We caught up with Bareilles by phone over the weekend before the Tonys, to chat about becoming a multi-hyphenate Tony nominee (Bareilles was nominated for her Waitress score in 2015), the new Waitress live stage capture, and more. Though when asked for the plans for the filmed capture after Tribeca, Bareilles was mum. She couldn’t tell us what’s next in store for the film just yet, but it seems likely that a wider release is in the cards.

The conversation below has been edited for length and clarity.

How does it feel to be a Tony-nominated performer?
Sara Bareilles:
It’s thrilling. First and foremost, it's so important for us to come together and continue to lift up and celebrate the theatre industry, because, as you well know, it's something that continues to struggle and try to rebuild after the insanity of the last three years. I feel so proud to be someone who got acknowledged in this extraordinary season of art. I just can't believe it. It feels like my childhood dream. Not that it wasn't an amazing experience to go through this with Waitress, but I just had never imagined myself as a composer. The little-kid dream was me on stage singing my face off. To see this come to life is a really tremendous moment. And I'm so grateful.

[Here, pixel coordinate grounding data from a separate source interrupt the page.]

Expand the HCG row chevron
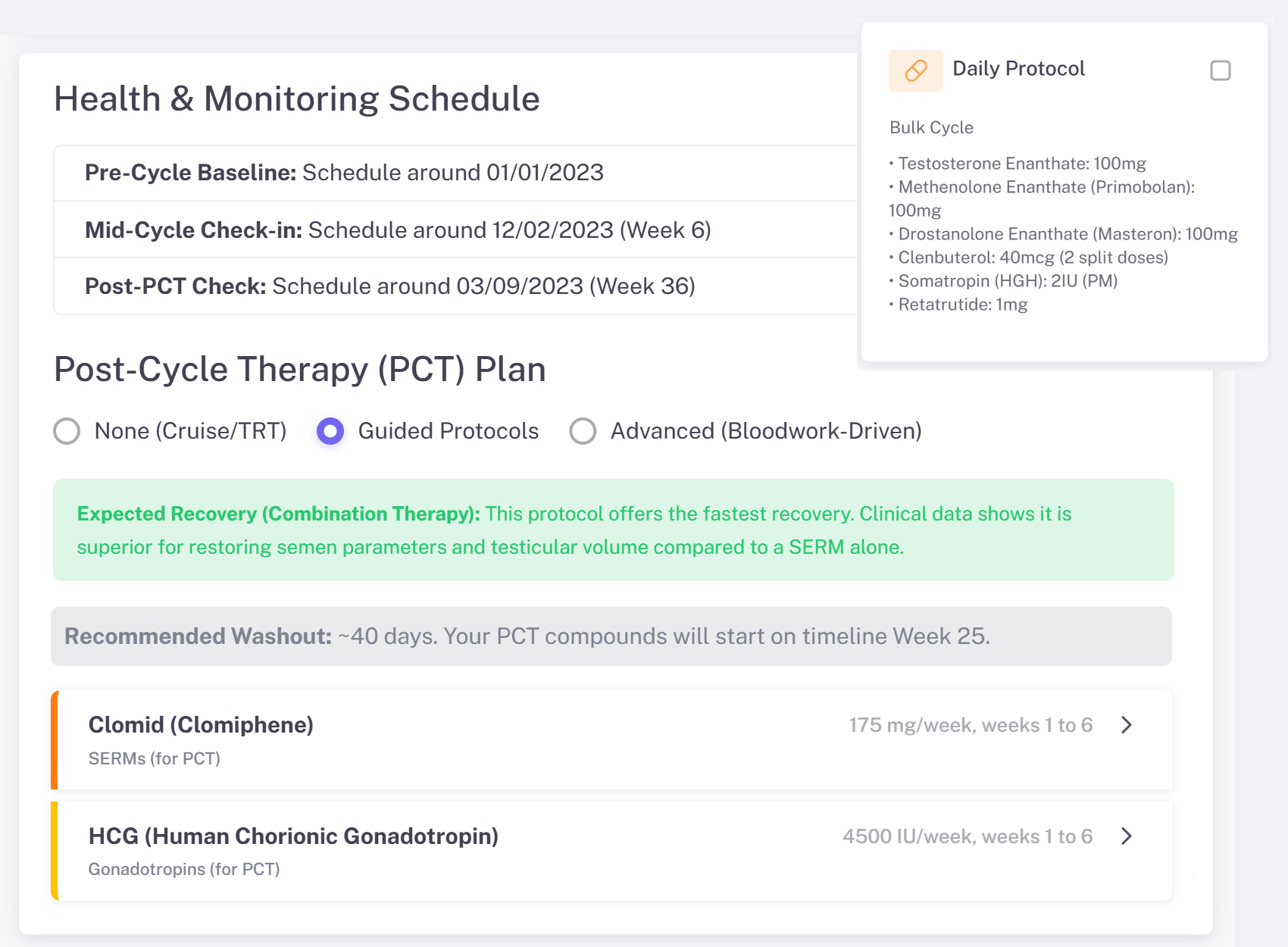 1127,836
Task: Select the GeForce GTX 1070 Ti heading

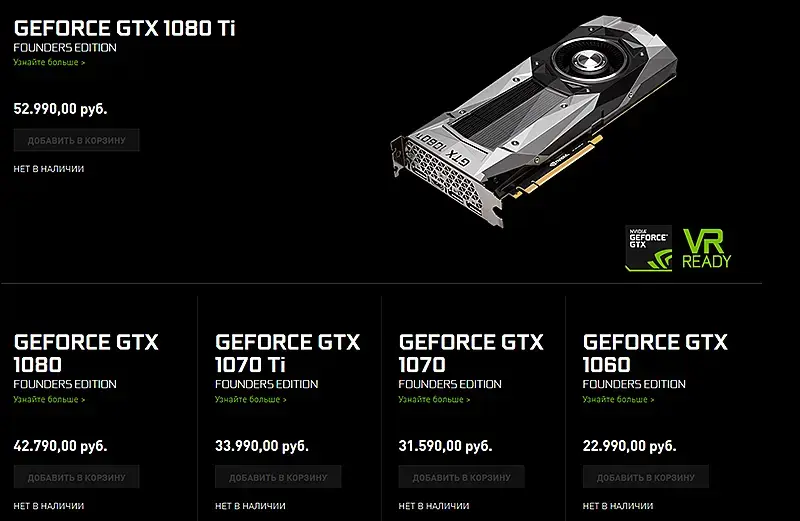Action: tap(287, 353)
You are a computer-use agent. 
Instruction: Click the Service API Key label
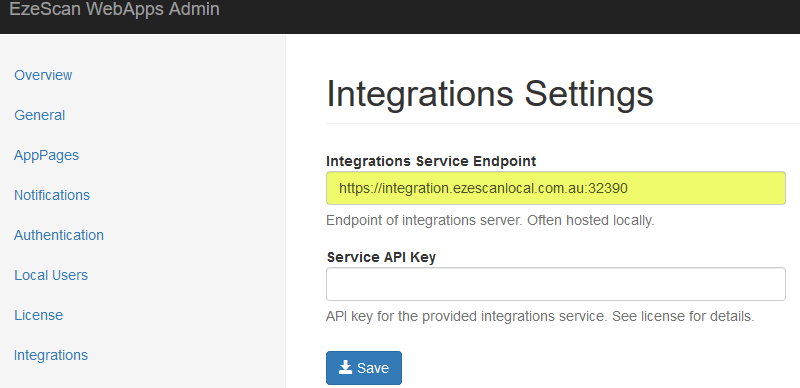[381, 257]
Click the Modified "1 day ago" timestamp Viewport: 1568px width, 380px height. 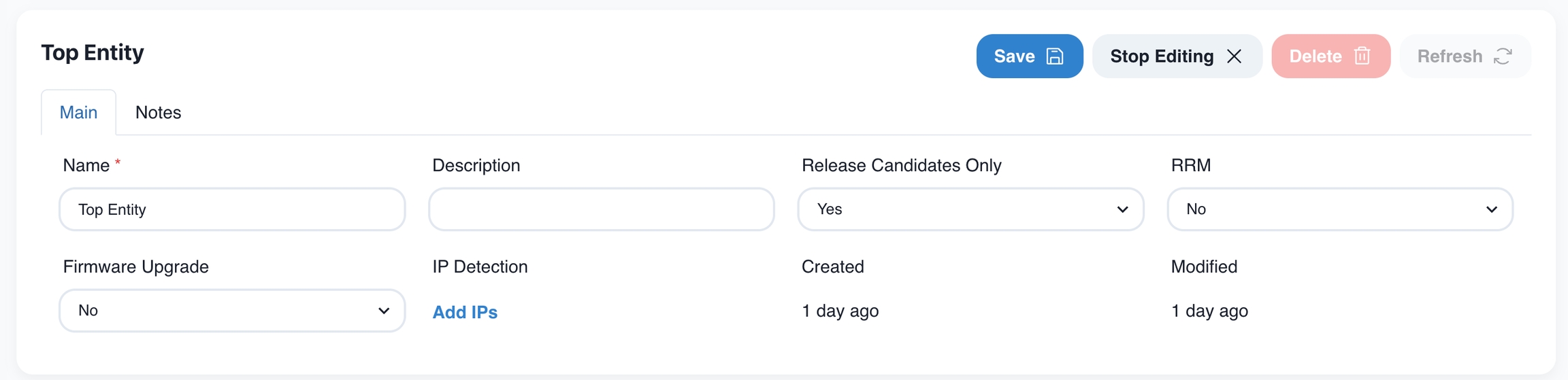(x=1209, y=311)
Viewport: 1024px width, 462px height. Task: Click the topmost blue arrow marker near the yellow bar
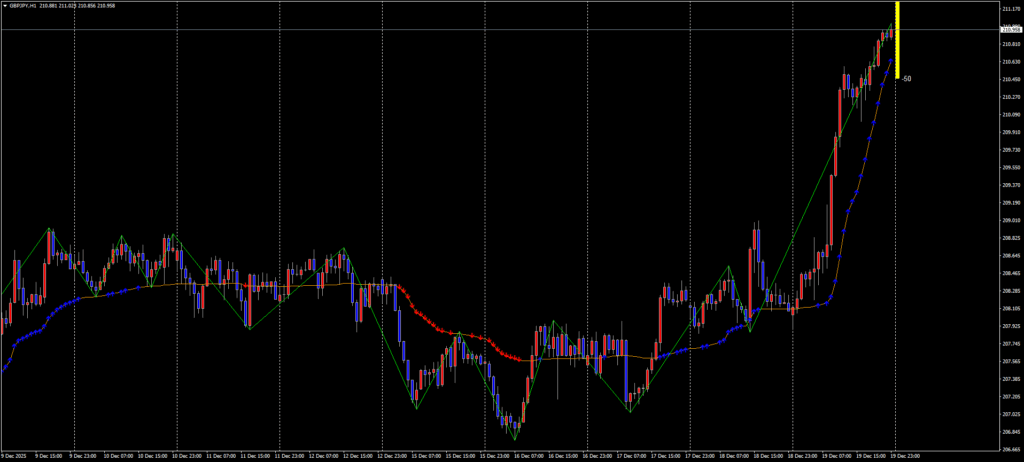(x=890, y=62)
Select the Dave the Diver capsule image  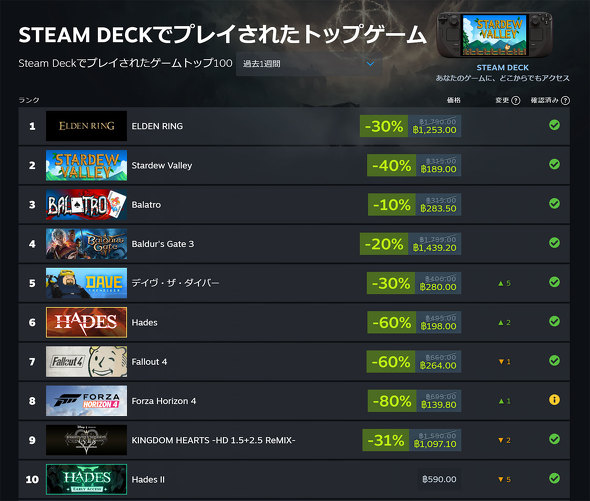tap(87, 283)
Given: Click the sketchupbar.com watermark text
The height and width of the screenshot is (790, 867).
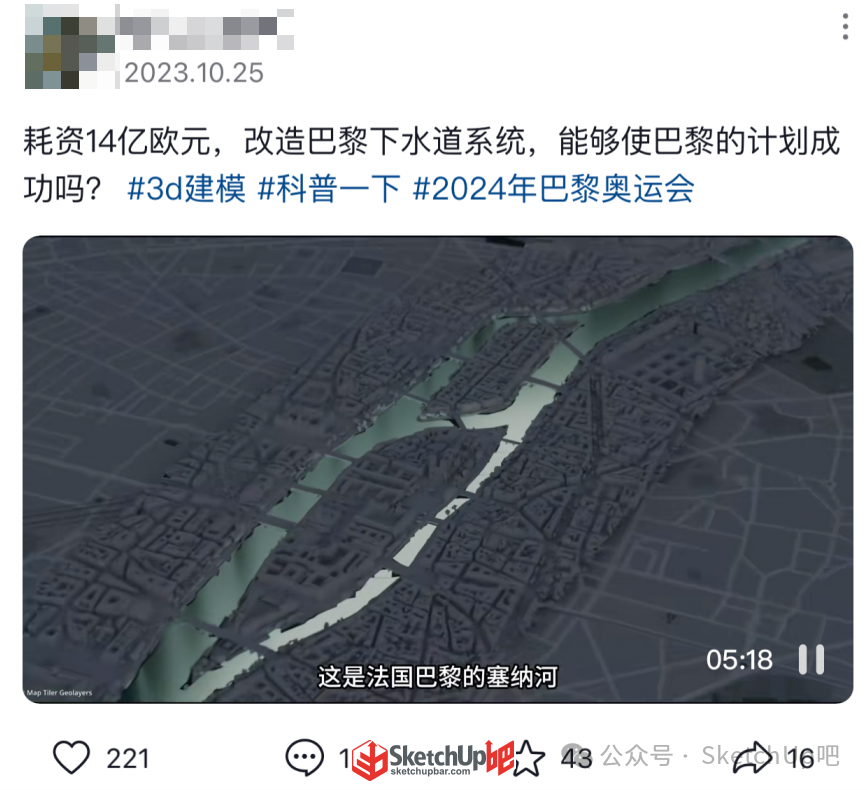Looking at the screenshot, I should point(430,772).
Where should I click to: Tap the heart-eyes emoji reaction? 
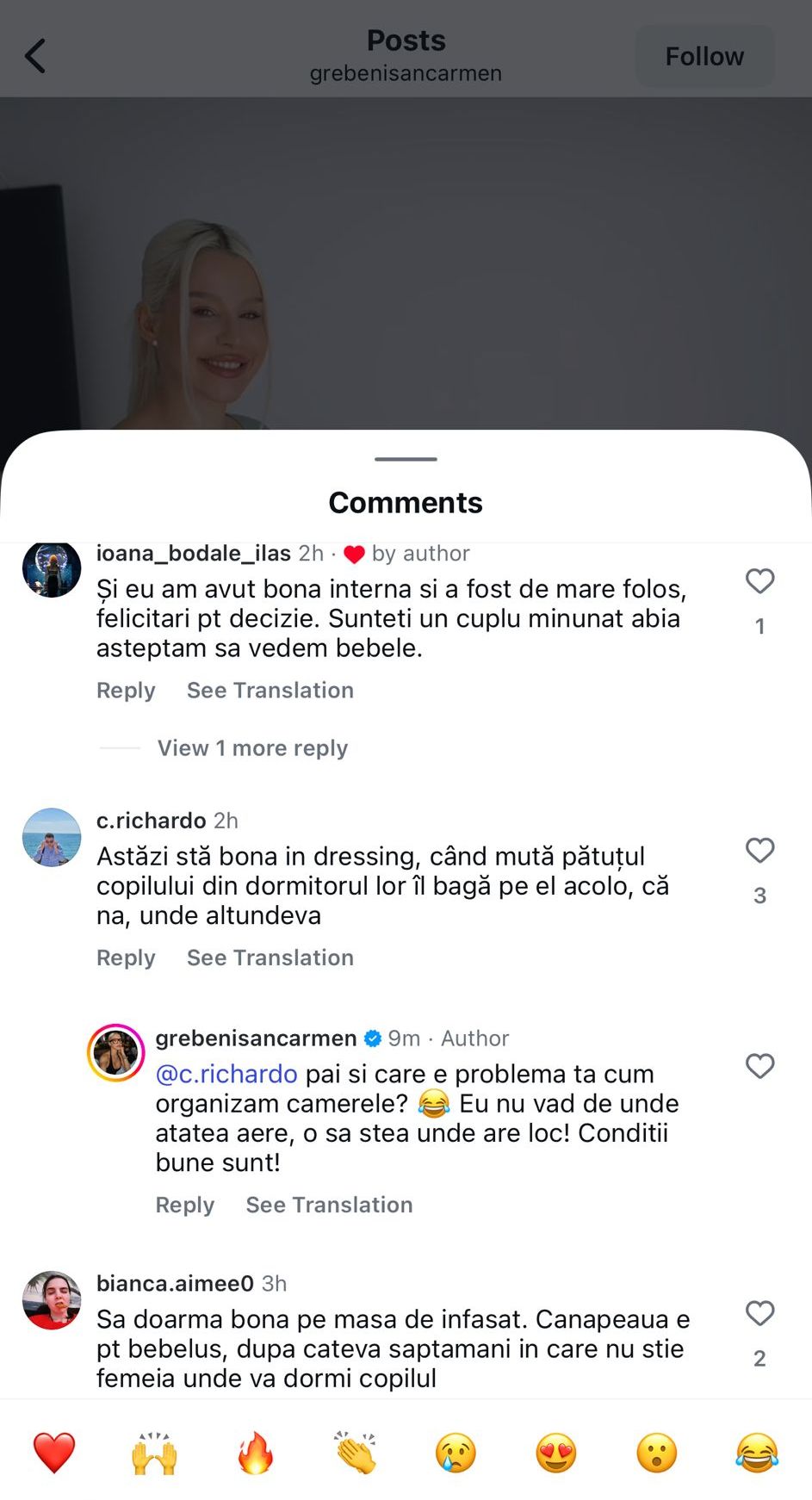[556, 1453]
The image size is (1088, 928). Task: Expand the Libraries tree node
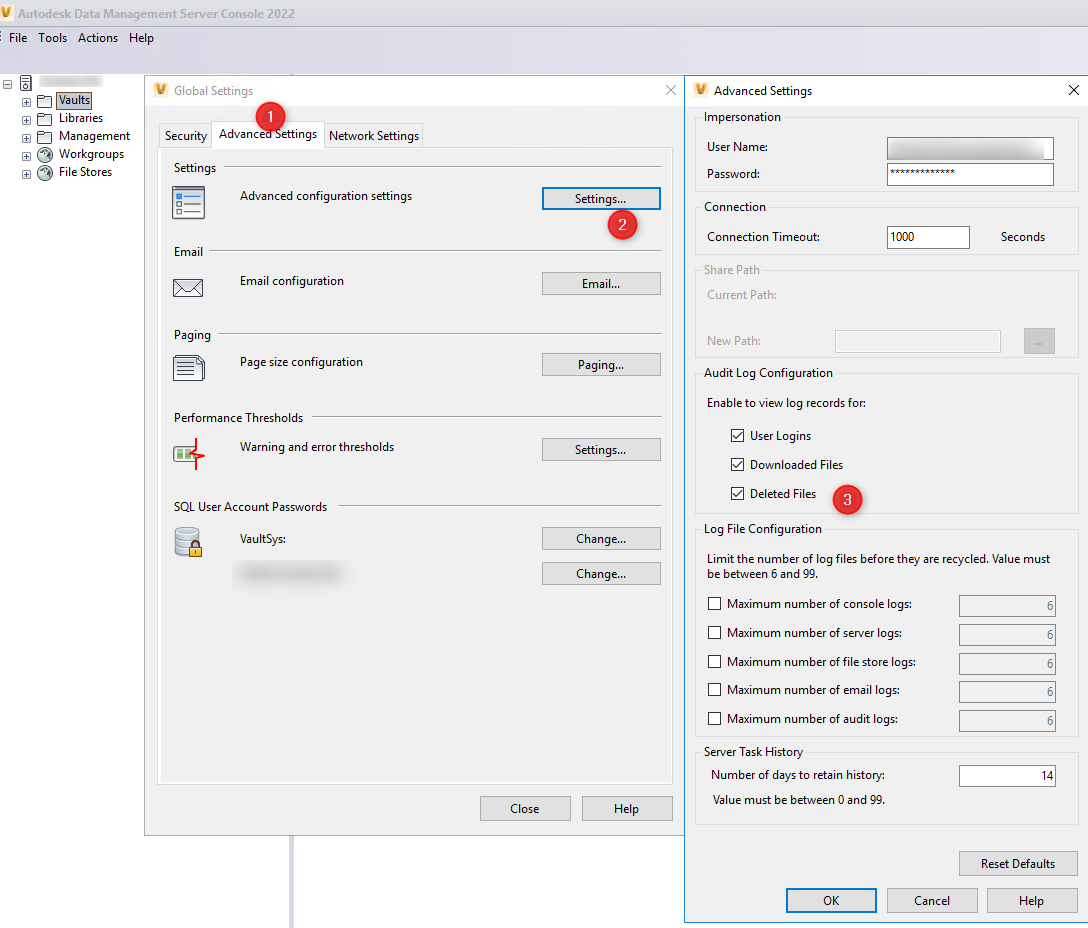coord(25,118)
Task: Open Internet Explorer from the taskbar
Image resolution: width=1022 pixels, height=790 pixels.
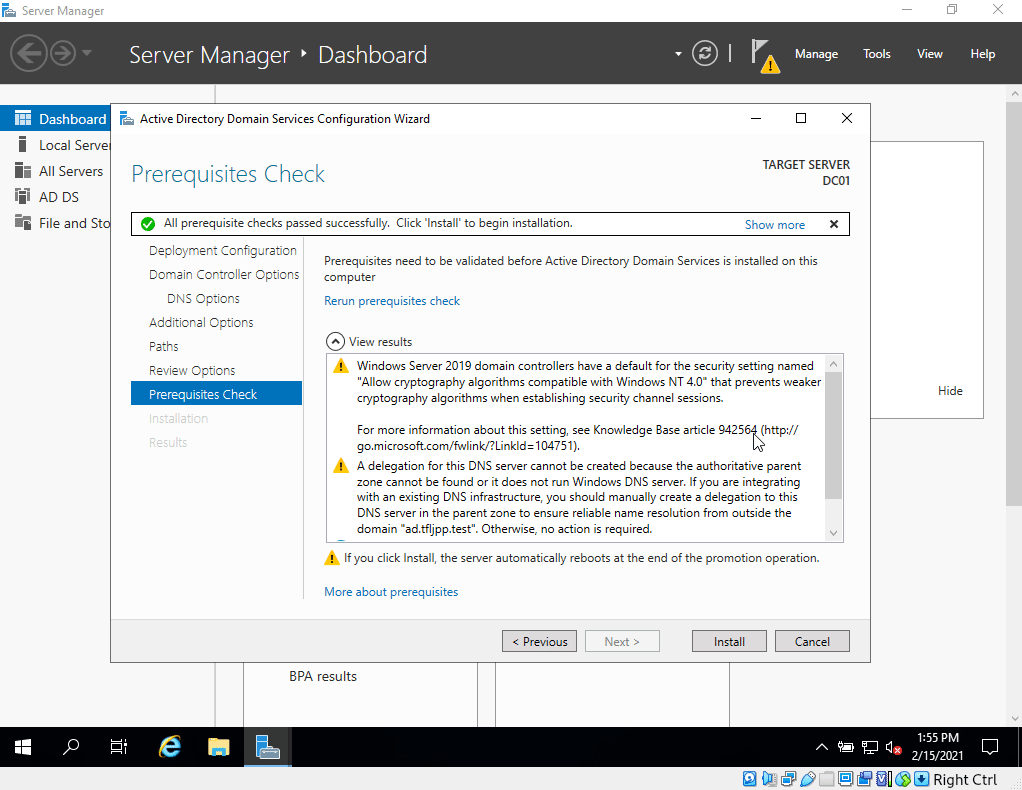Action: (170, 747)
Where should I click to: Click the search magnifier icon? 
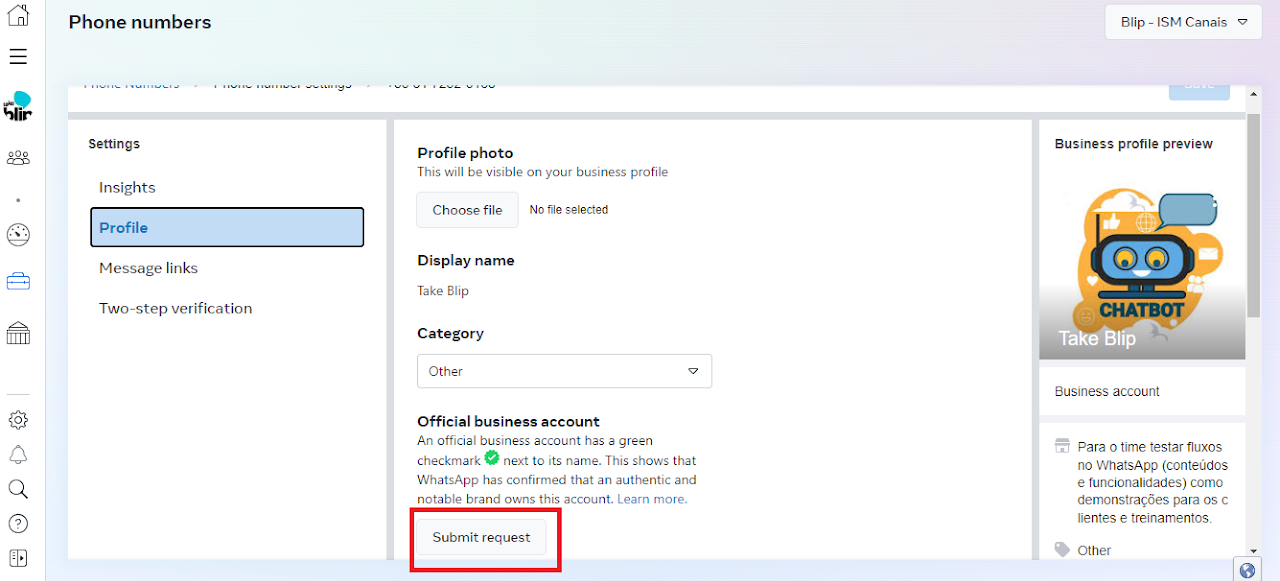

Your multi-hyphenate career also includes a lot of writing, both as a composer but also with words as a lyricist. How does it feel going to this celebratory evening in the midst of the fierce battle the Writers Guild of America is in with Hollywood producers?
It was an amazing act of generosity for the Writers Guild to acknowledge that this ceremony was really valuable for our industry. I'm so grateful for that. I am incensed on their behalf for what is not being offered to them. And I believe that [the strike] is 100 percent right. But one of the things I love about theatre is that it's all about our humanity. I feel like it's one of the industries that comes back to this very handmade, soul-giving work that, especially in and around the question of artificial intelligence and when should we use AI to help create stories, I feel like human beings deserve the right to create human stories. The theatre industry is one of those places where that lives and breathes, and it feels wonderful to get to support that. The world is very complicated and we’re in a very complicated time. But I don't think that these industries are at odds with each other in any way.

Let’s talk about Waitress. This live stage film has been more or less an open secret for a couple years. How long has it been finished?
Not that long! It did take us a while to finish, but it’s only been done for maybe about six months or so. I’m not great with the timeline. Waitress is a very hand-made product. Everything we do is done in-house, so our process is our process. Sometimes it takes a little longer to bake the pie. But we felt like we were looking for the exact right moment to premiere this. To get the opportunity to be involved with the Tribeca Film Festival, which is so iconic to New York. This is the first time there's been any kind of collaboration with Tribeca and the theatre industry in this way. And to be doing this giant screening in Times Square on the TSX Board is—this is all major first for our city. And it feels like a really huge, huge moment to celebrate.

How did it get filmed?
We shot two live shows, and had two and a half days of setup—we were in the empty theatre and we could bring in the big rig cameras, and have our Steadicam operator on stage if we needed to get those more intimate shots. What you see in the film is a compilation of some stuff that worked the best when the audience was there and some of the more intimate moments where we needed the cameras to get even closer, and we wouldn’t have been able to do that with an audience. But it’s kind of amazing. I really thought it would be easy to tell the difference, and I think it’s harder than I’d imagined to know when the audience is there and when they’re not. Our actors did a fantastic job.

Charity Angél Dawson, Sara Bareilles, and Caitlin Houlahan in Waitress Jeremy Daniel

We’re so used to seeing these release on an arguably less prestigious scale, like PBS. What does it mean having Waitress premiere at Tribeca?
It’s elevating, and it's a kind of validation for the medium of the live capture. Even though we saw these wonderful filmed performances in the past, I think there has been an evolution in that medium and a more contemporary and more modern and more intimate kind of approach to trying to make these films. It lets them live somewhere in between just filming a stage show and what a movie would be capable of doing. 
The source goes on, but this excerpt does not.